++++ Supplied records
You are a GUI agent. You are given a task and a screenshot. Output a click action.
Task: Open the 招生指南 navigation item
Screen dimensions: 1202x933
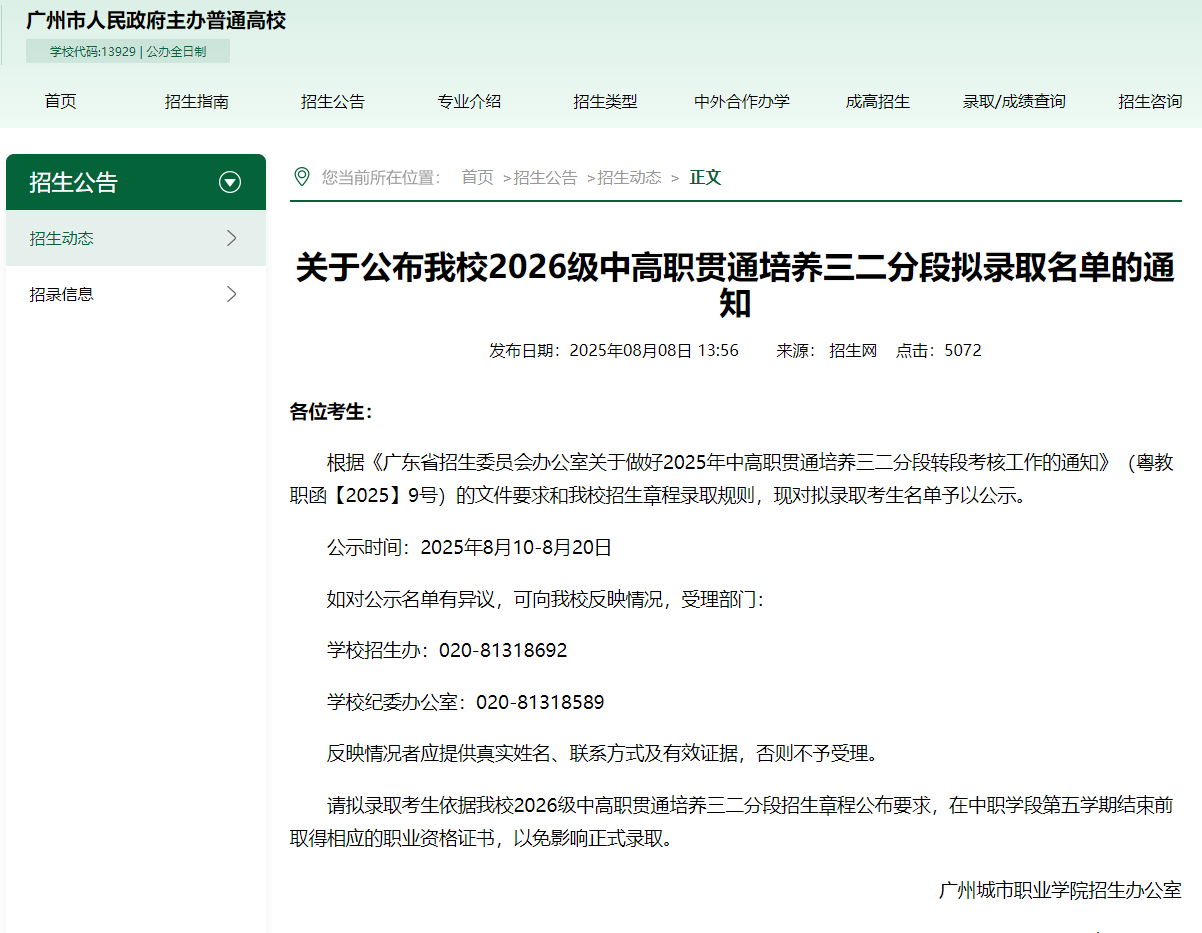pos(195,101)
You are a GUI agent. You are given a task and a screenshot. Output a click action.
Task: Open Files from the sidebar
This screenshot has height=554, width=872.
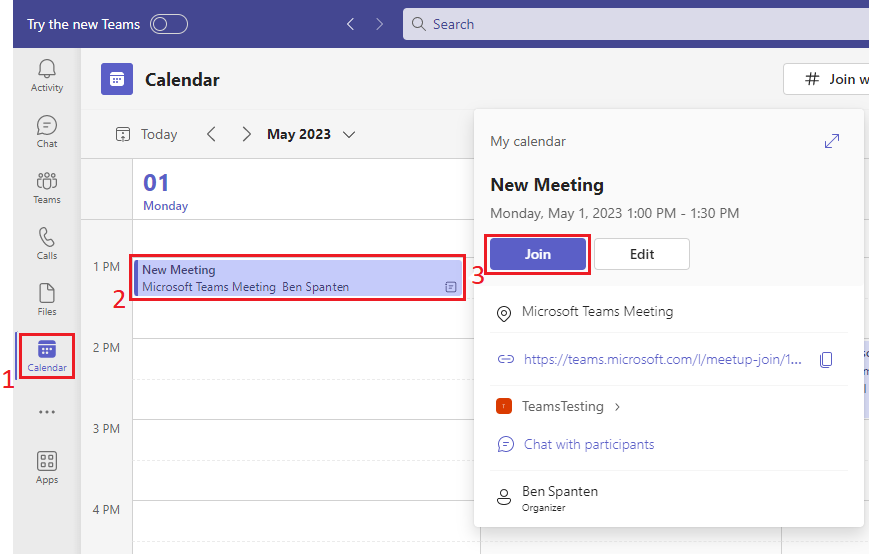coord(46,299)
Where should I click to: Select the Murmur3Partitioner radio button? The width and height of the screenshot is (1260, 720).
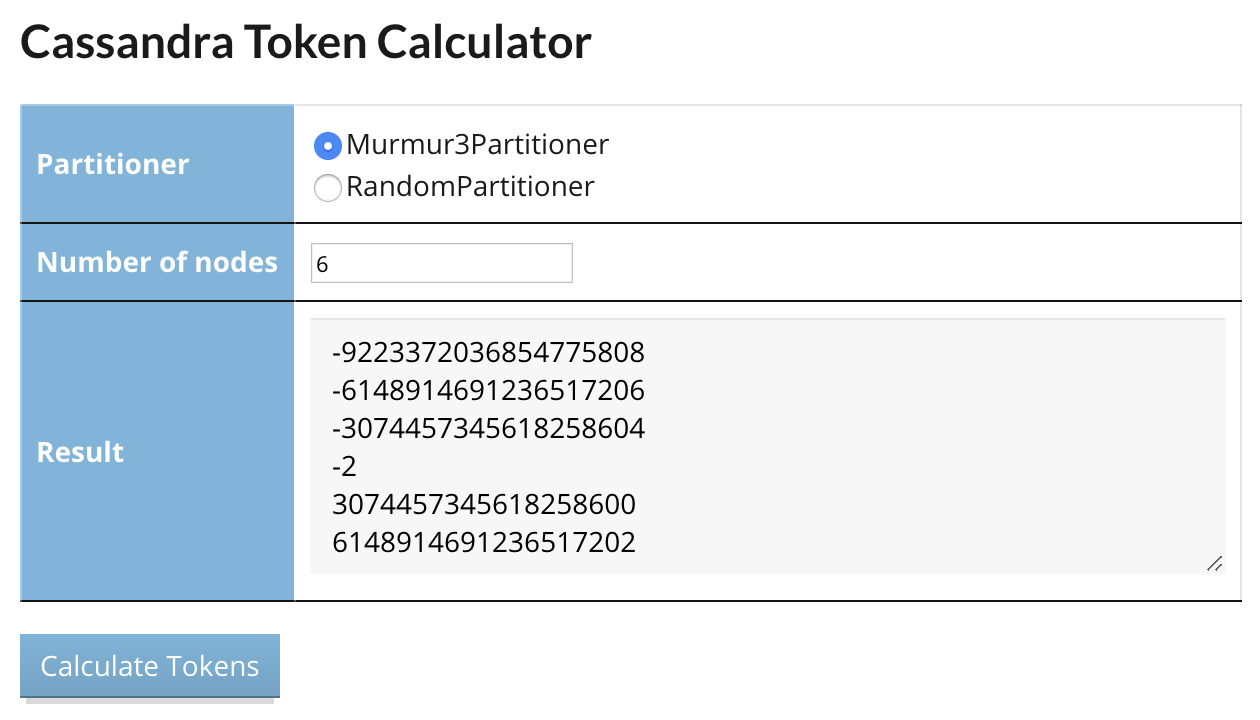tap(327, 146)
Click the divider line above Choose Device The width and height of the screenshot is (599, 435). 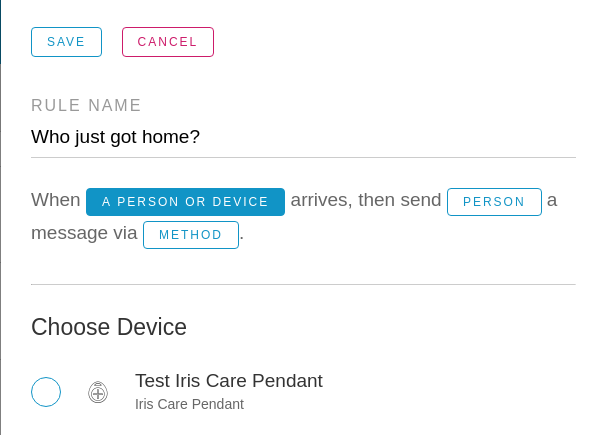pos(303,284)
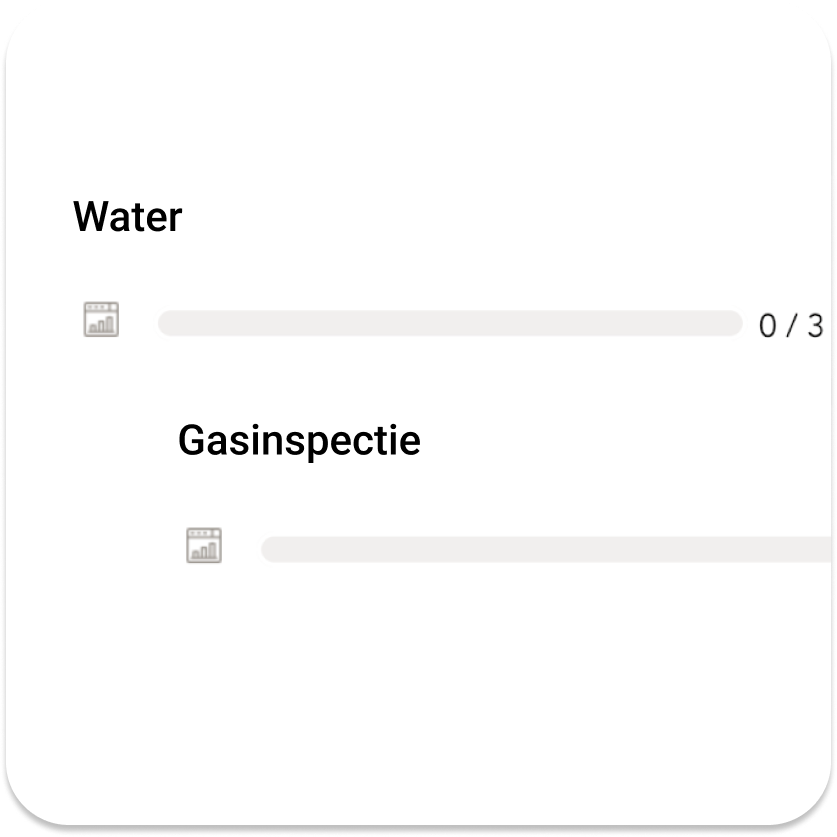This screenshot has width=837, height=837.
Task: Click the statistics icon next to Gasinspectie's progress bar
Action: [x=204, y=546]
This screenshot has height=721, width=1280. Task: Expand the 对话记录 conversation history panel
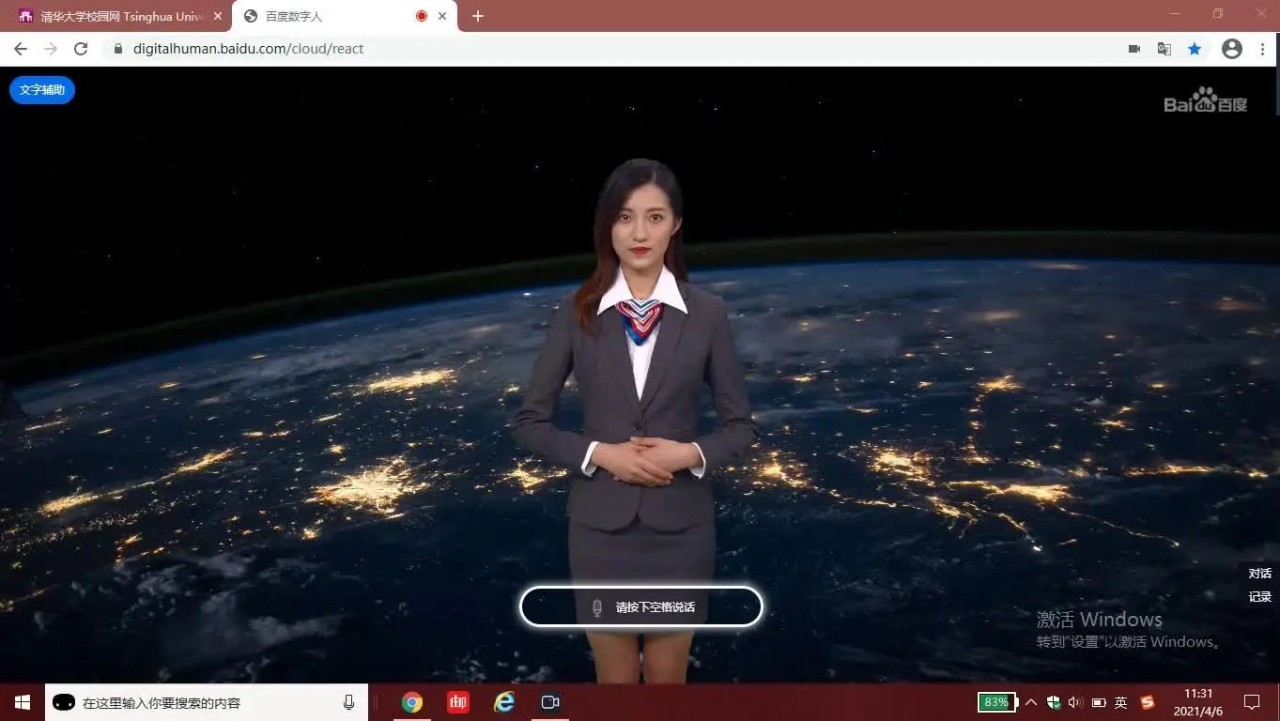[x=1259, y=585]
++++++++
__What to produce__
Return exactly the lines of the data, beginning with the first and ending with the line containing "Task: Open Files from the sidebar". Skip the pictures.

__Result for this task__
You are a GUI agent. You are given a task and a screenshot. Output a click action.
Task: Open the 招生指南 navigation item
Screen dimensions: 1202x933
pos(195,101)
You are a GUI agent. You are given a task and a screenshot. Output a click action.
Task: Open Files from the sidebar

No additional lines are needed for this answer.